*** Block opens ***
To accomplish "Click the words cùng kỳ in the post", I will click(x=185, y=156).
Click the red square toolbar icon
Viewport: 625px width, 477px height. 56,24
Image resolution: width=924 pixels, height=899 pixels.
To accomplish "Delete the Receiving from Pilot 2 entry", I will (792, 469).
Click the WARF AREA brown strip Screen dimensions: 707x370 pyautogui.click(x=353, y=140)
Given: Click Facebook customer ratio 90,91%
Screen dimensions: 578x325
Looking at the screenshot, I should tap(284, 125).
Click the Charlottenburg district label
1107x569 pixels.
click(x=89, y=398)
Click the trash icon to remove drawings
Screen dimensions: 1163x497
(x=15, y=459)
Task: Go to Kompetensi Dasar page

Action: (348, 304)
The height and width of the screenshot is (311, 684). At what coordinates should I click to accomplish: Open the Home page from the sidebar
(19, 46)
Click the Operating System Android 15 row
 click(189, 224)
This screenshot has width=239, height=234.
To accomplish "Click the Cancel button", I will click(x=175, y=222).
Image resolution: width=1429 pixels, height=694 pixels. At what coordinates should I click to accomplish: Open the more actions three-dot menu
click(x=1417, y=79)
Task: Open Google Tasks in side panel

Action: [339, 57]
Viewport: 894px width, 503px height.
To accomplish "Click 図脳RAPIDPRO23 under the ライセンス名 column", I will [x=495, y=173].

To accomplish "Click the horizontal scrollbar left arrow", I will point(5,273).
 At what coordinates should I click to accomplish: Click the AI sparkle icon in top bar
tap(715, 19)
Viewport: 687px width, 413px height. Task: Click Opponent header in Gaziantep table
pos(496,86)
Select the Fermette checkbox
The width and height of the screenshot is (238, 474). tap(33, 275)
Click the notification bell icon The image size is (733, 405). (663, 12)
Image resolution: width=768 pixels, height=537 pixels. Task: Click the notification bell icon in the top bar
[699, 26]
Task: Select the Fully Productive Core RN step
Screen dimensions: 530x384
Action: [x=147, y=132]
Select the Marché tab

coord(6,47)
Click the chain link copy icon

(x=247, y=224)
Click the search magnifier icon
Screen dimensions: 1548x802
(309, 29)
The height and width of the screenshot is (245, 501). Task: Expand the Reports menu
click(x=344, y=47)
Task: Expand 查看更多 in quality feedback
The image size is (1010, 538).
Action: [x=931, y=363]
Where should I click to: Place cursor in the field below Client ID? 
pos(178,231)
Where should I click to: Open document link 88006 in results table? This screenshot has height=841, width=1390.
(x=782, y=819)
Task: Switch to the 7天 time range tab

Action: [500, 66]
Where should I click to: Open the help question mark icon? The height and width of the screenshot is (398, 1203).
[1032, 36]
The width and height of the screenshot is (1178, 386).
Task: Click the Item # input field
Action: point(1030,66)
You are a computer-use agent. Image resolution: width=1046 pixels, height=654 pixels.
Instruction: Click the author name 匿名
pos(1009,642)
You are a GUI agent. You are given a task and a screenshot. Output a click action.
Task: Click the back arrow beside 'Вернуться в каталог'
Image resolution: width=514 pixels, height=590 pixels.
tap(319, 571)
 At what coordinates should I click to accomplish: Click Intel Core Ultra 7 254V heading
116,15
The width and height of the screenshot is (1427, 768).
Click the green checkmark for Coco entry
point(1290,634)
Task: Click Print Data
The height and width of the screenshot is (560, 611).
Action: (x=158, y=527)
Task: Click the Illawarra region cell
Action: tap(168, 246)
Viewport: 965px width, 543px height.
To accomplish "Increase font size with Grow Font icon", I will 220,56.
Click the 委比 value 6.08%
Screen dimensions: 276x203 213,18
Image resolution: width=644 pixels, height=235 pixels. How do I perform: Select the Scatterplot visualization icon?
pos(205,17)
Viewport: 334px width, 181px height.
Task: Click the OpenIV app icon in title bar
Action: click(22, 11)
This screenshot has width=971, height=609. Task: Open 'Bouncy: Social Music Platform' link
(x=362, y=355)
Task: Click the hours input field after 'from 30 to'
*** Block closes ***
__Exercise__
Go through the records above and copy each line where "agent" is found.

__Output for this exercise__
You are a computer-use agent. Image resolution: width=1046 pixels, height=654 pixels.
You are a GUI agent. You are given a task and a screenshot. Output a click action.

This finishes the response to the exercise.